W maju 1993 r. budynek Urzędu Pocztowego przy ulicy Powstańców 11 poddany został częściowemu remontowi. Odnowiono dach, który już od dawna wymagał gruntownej reparacji. Pokryto go nową dachówką, która może przypomniała zacnemu zabytkowi jego młodość – przypadającą na początek XIX wieku. Dachówkę – wraz z innymi elementami architektonicznymi, tworzącymi przykrycie budynku – zatwierdzić musiał konserwator zabytków. Żeby pozostać w zgodzie z historią trzeba było ponieść dodatkowe koszty. Na przykładzie naszego miasta możemy stwierdzić, że nieczęsto gospodarza zabytkowego obiektu stać na przeprowadzenie takiego remontu. Cieszył fakt, że zabytek przy ulicy Powstańców 11 ma szczęście być w dobrych rękach. Ale...

W dniu 9 grudnia ub. r. przy budynku poczty rozpoczęto naprawę odgromników. Wtedy też przystąpiono dl likwidacji winobluszczu, pnącza, które od ponad pół wieku porastało mury obiektu.

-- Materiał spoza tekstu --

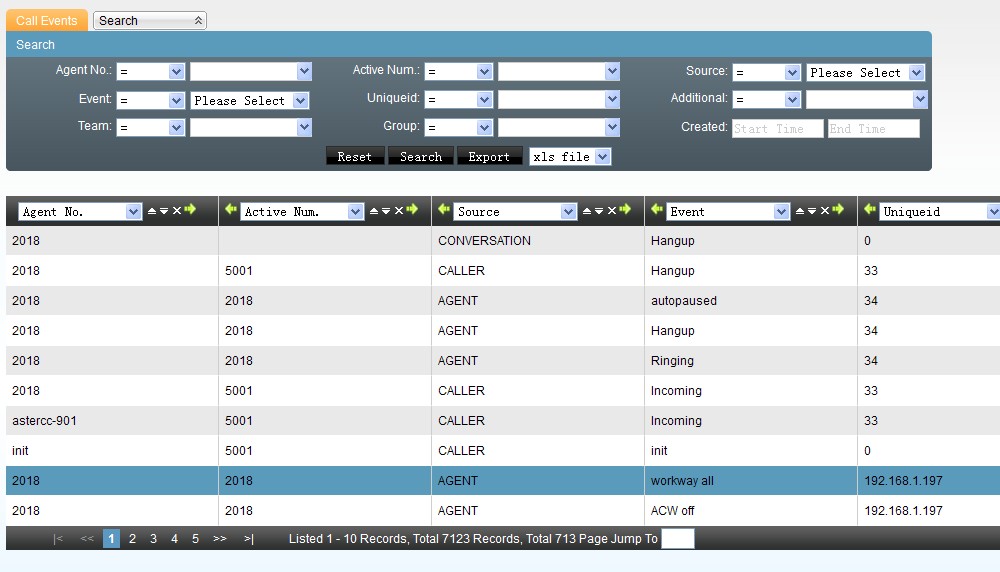
Task: Move Agent No. column right with arrow
Action: pos(190,210)
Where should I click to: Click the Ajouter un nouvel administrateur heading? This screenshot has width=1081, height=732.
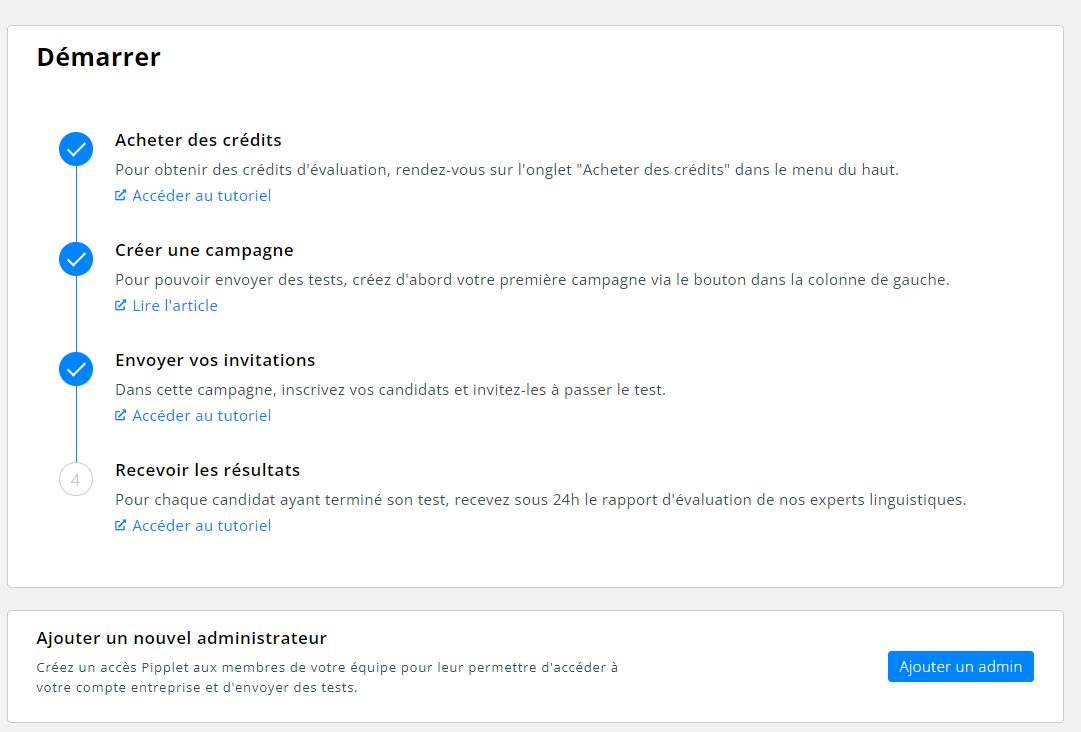[x=181, y=638]
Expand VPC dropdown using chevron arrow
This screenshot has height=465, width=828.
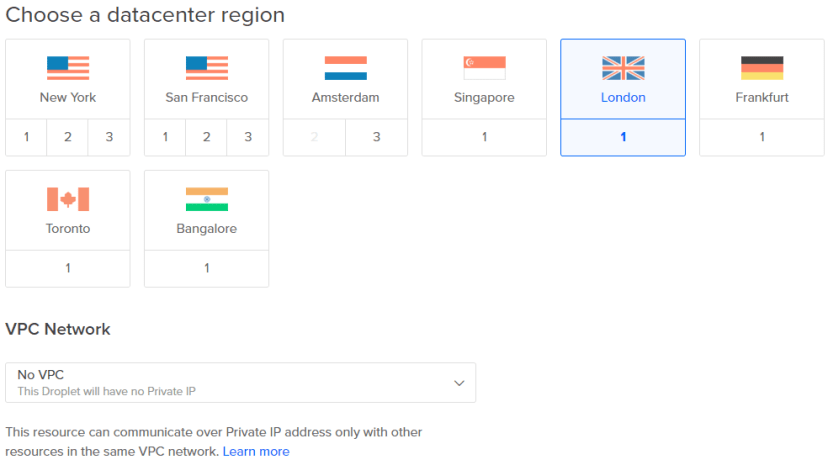pyautogui.click(x=459, y=383)
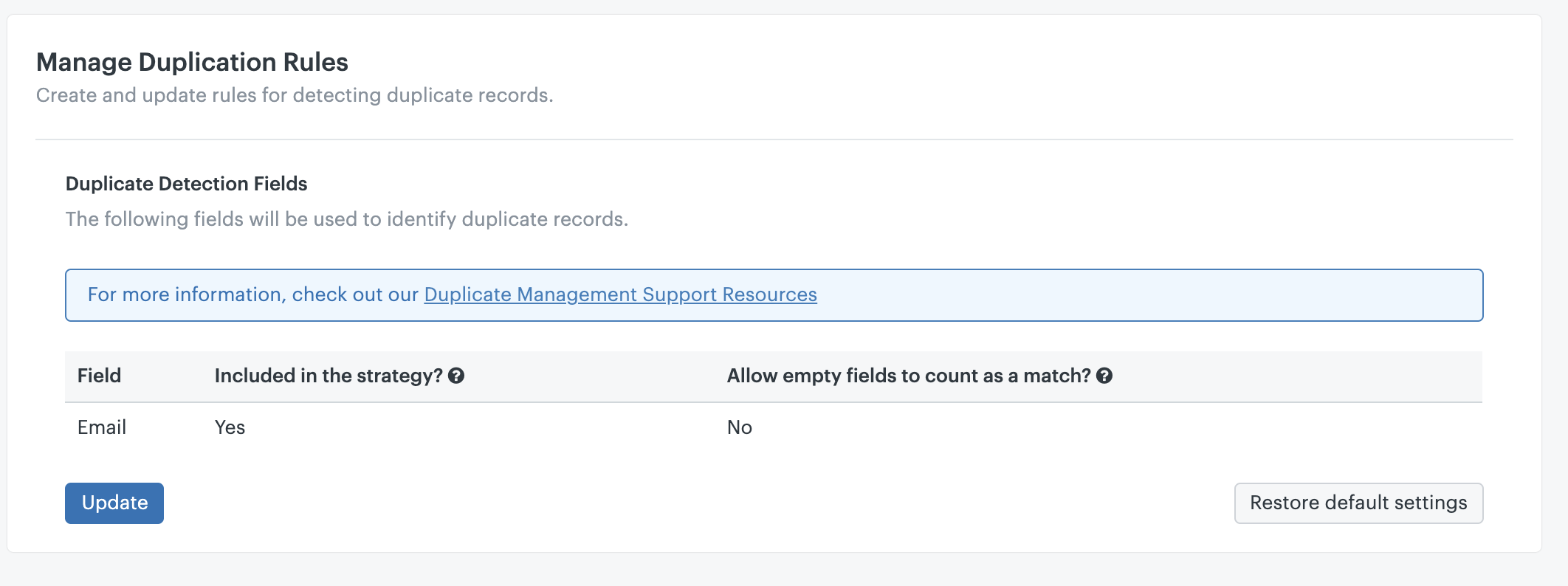This screenshot has width=1568, height=586.
Task: Click the Field column header
Action: [99, 376]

Roślina nadająca od tylu lat niepowtarzalnego uroku bryle budynku została zdarta z jego murów w jedno przedpołudnie... Nim przedstawiciel Wydziału Architektury Nadzoru Budowlanego i Ekologii Urzędu Miasta w Mysłowicach zdołał sprawdzić dlaczego przystąpiono do wycięcia tej rośliny z okazałego winobluszczu japońskiego pozostały dwa pnie na wysokości 63 i 65 cm.

Roślina, która stanowiła nie tylko część zabytkowego obiektu, była unikatem tego zakątku miasta – i podlegała ochronie konserwatorskiej. Kiedy przystępowano do remontu dachu zalecenia specjalistyczne dotyczące pnącza, gwarantowały jedynie pozwolenie na dokonanie niezbędnych cięć pędów winobluszczu tj. na wysokości „poniżej gzymsu wieńczącego dach”.

 Budynek Urzędu Pocztowego w Mysłowicach - maj 1993 roku

Resztę prac wykonawca remontu dokonał bez formalnego zezwolenia i bez poinformowania tutejszych władz o zamiarze usunięcia rośliny z murów. Kierowano się jedynie przyzwoleniem użytkownika obiektu – Urzędu Pocztowego, na którym ciąży odpowiedzialność za bezprawne zniszczenie zabytku przyrody. Referat Ekologii Wydziału Architektury Nadzoru Budowlanego przygotowuje postępowanie administracyjne o ukaranie sprawcy zniszczenia.

Może się okazać, że z nadejściem wiosny ocalałe pnie winobluszczu puszczą nowe pędy i wtedy sprawę trzeba będzie umorzyć. Tymczasem przybyły na miejsce ekspert nie pozostawił wiele nadziei winobluszczowi japońskiemu i – tym bardziej – tym, którzy nie uratowali cieszącego oko okazu przyrody.